Damit kannst Du alte Beiträge überarbeiten. Ich glaube, das ist einfacher, als alles jeweil neu zu schreiben und man kann auch die Tippfehler korrigieren. 8)
Vielen Dank für das überarbeiten
Boba Fett
Bad Horse:
Gor hab ich auch gelesen... hey, Seximus pur! ;)
Aber bei Eddings fand ich eigentlich nur das Belgarion lesbar (wegen der coolen Sprüche). Danach wurde die Handlung einfach zu vorhersehbar und die Schurken zu blöde.
Die Admiral-Thrawn-Geschichte von Star Wars fand ich auch schlecht. Die Helden haben die Pläne des Schurken nur durch Zufälle und Glück vereitelt, und zum Schluß stirbt der arme Schurke (der es trotzdem fast geschafft hätte, weil er einfach einen sehr guten Plan hatte) durch eine Nebenfigur völlig undramatisch... bläh.
Azzu:
@PhiSch: Wer mal "was anderes" lesen will, der könnte sich evtl. mit der "Black Company" anfreunden.

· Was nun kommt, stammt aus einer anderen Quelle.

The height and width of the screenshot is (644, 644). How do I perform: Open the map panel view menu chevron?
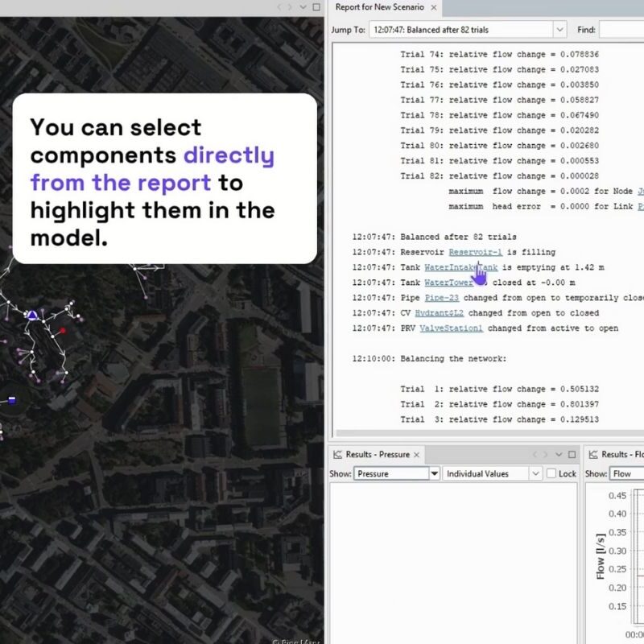303,7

Eine Buchreihe von Glen Cook über einen Söldnerkompanie, die man definitv nicht als strahlende Helden beschreiben würde. Sie dienen - neben dem eigenen Geldbeutel - einer dunklen Herrin, weil diese die einzige ist, die einen noch mächtigeren bösen Herrscher an der Wiederauferstehung hindern kann. Das ganze wird vom Chronisten der Sölndertruppe im Tagebuchstil geschrieben, im passenden Slang (=> keinesfalls die Übersetzung lesen, wer Englisch kann, hole sich das Original!)

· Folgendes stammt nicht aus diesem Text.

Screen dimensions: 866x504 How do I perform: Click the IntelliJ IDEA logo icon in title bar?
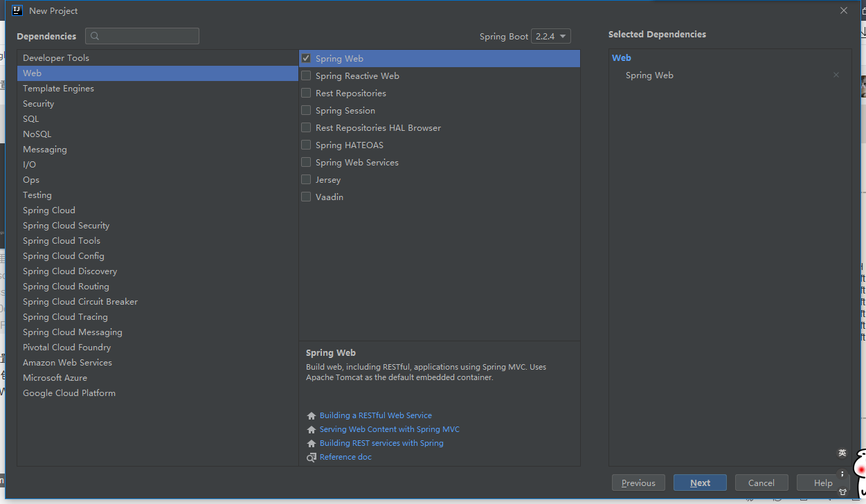[17, 10]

Sehr spannend fand ich die Saga nicht. Aber eine willkommende Abwechslung zur üblichen High Fantasy-Kost war die "Black Company" trotzdem.
The_Kossack:
--- Zitat von: Chrischie am 1.12.2004 | 19:24 --- Wirklich schlecht? Alle DSA-romane die nicht von Kiesow selbst geschrieben wurden. Mit grauen erinnere ich mich an diese Piraten-Trilogie wo sich der Author über männliche Geschlechtsorgane ausgelassen hat, irgendwie war das ganz schon fast ein Softporno. Bei Shadowrun gibt es auch viel Mist.
--- Ende Zitat ---
Alle? Wieviele hast du denn noch gelesen?
Nur so als unbeteiligter Autor. :)
PhiSch:
Bei der Erdseetrilogie... na... ich finde sie auch nicht wirklich gut und recht spannend ist sie auch nicht, besonders der zweite Teil ging mir auf die Nerven, aber ich finde es doch eher zu den Standardwerken gehörend, die man kennen sollte. Ähnlich wie Conan (die von Howard), Elric of Melinboné (Moorcock), Herr der Ringe (Tolkien) und die Foltererbände (Wolfe).

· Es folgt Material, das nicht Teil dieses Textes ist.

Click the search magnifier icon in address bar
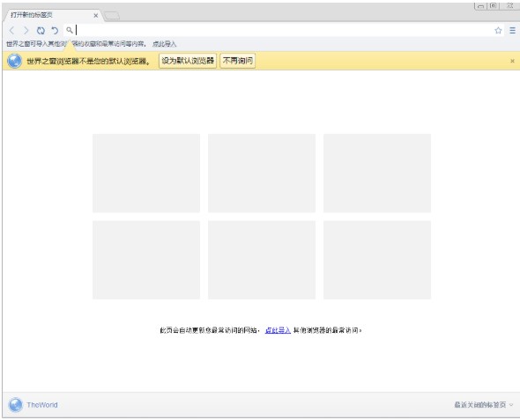Screen dimensions: 520x420 tap(69, 30)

@Leonie: wie weit biste denn bei den Dingern gekommen? Die ersten... na, sagen wir mal fünf gehen ja noch, aber wenn du dann in richtung Nummer 21 kommst wird es echt übel. Ich sage nur: In Sklavenketten auf Gor... jessas. ich habe mal die Ersterscheinungen aus dem Heyne Verlag für nen Appel und nen Ei aus nem Nachlass geschossen. Zwei oder drei Wochen später hab ich denn auch verstanden, warum die Biester teilweise auf'm Idex sind.
@Boba Fett: danke, ich üb' ja noch... ich und Internet sind im Moment noch Spinnefeind... aber es kömmt, es kömmt. Wollt mich ja auch nicht daneben benehmen.
noch was: mal Vazkortrilogie von Tanith Lee gelesen? Ist ja auch nicht schlecht... zumindest so zum mal weglesen...
bei Jack Vance lohnen sich die Romane um die Pnume und die Dirdir (mir soll jetzt der Name einfallen), die Alastor Romane und die Trilogie um den Mann ohne Gesicht (Ganz Grosse Fantasy)... eigentlich ist alles Wahnsinn, was der Kerl geschrieben hat...
an den Rest: danke für die Tipps...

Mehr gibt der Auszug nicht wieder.